__DESCRIPTION OF THE TASK__. Write out the listing below word for word, leaving out the pictures.
━━━ STORED RECORDS
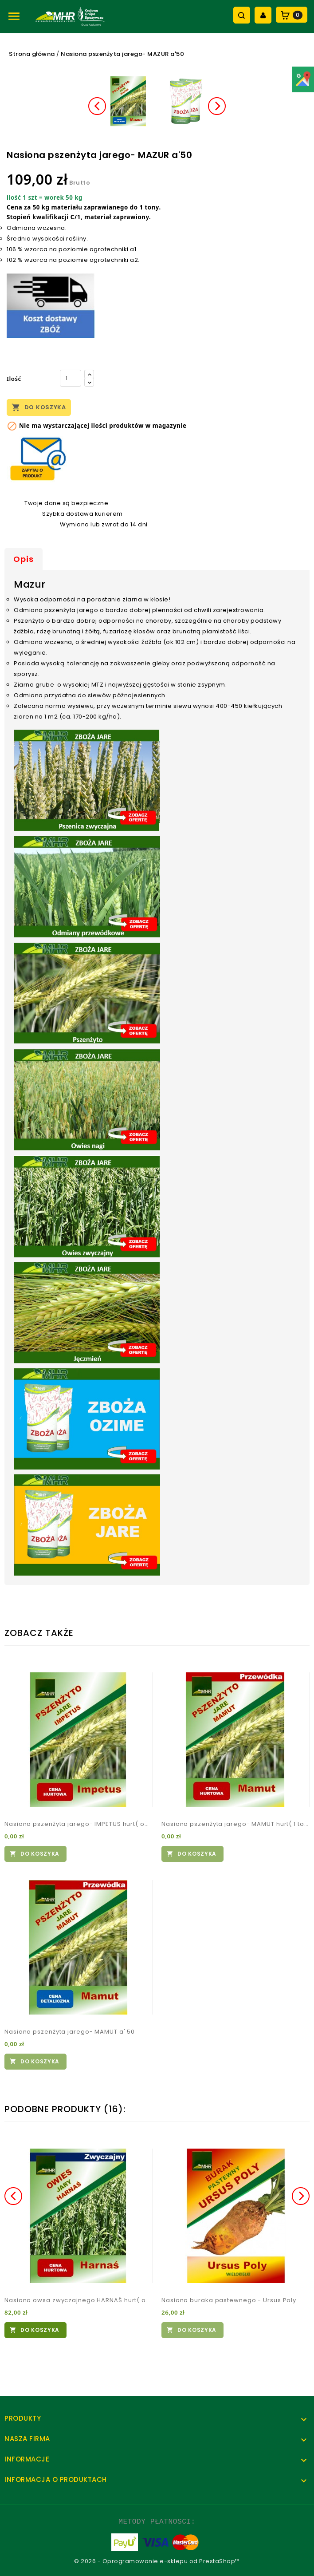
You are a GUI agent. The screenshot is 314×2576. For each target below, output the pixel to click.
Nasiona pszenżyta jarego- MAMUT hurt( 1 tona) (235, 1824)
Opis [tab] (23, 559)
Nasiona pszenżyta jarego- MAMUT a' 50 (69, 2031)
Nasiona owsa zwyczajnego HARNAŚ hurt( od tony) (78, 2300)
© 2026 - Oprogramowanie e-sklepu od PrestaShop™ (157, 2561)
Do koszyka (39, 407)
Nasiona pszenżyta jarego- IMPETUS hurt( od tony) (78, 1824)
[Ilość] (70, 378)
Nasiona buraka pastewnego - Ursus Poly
━━━━━━
__ANSWER TO THE TASK__.
You are a GUI agent. The screenshot is 314×2576. For each target below, output the pixel to click.
Nasiona pszenżyta jarego- MAMUT hurt( 1 tona) (235, 1824)
Opis [tab] (23, 559)
Nasiona pszenżyta jarego- MAMUT a' 50 (69, 2031)
Nasiona owsa zwyczajnego HARNAŚ hurt( od tony) (78, 2300)
© 2026 - Oprogramowanie e-sklepu od PrestaShop™ (157, 2561)
Do koszyka (39, 407)
Nasiona pszenżyta jarego- IMPETUS hurt( od tony) (78, 1824)
[Ilość] (70, 378)
Nasiona buraka pastewnego - Ursus Poly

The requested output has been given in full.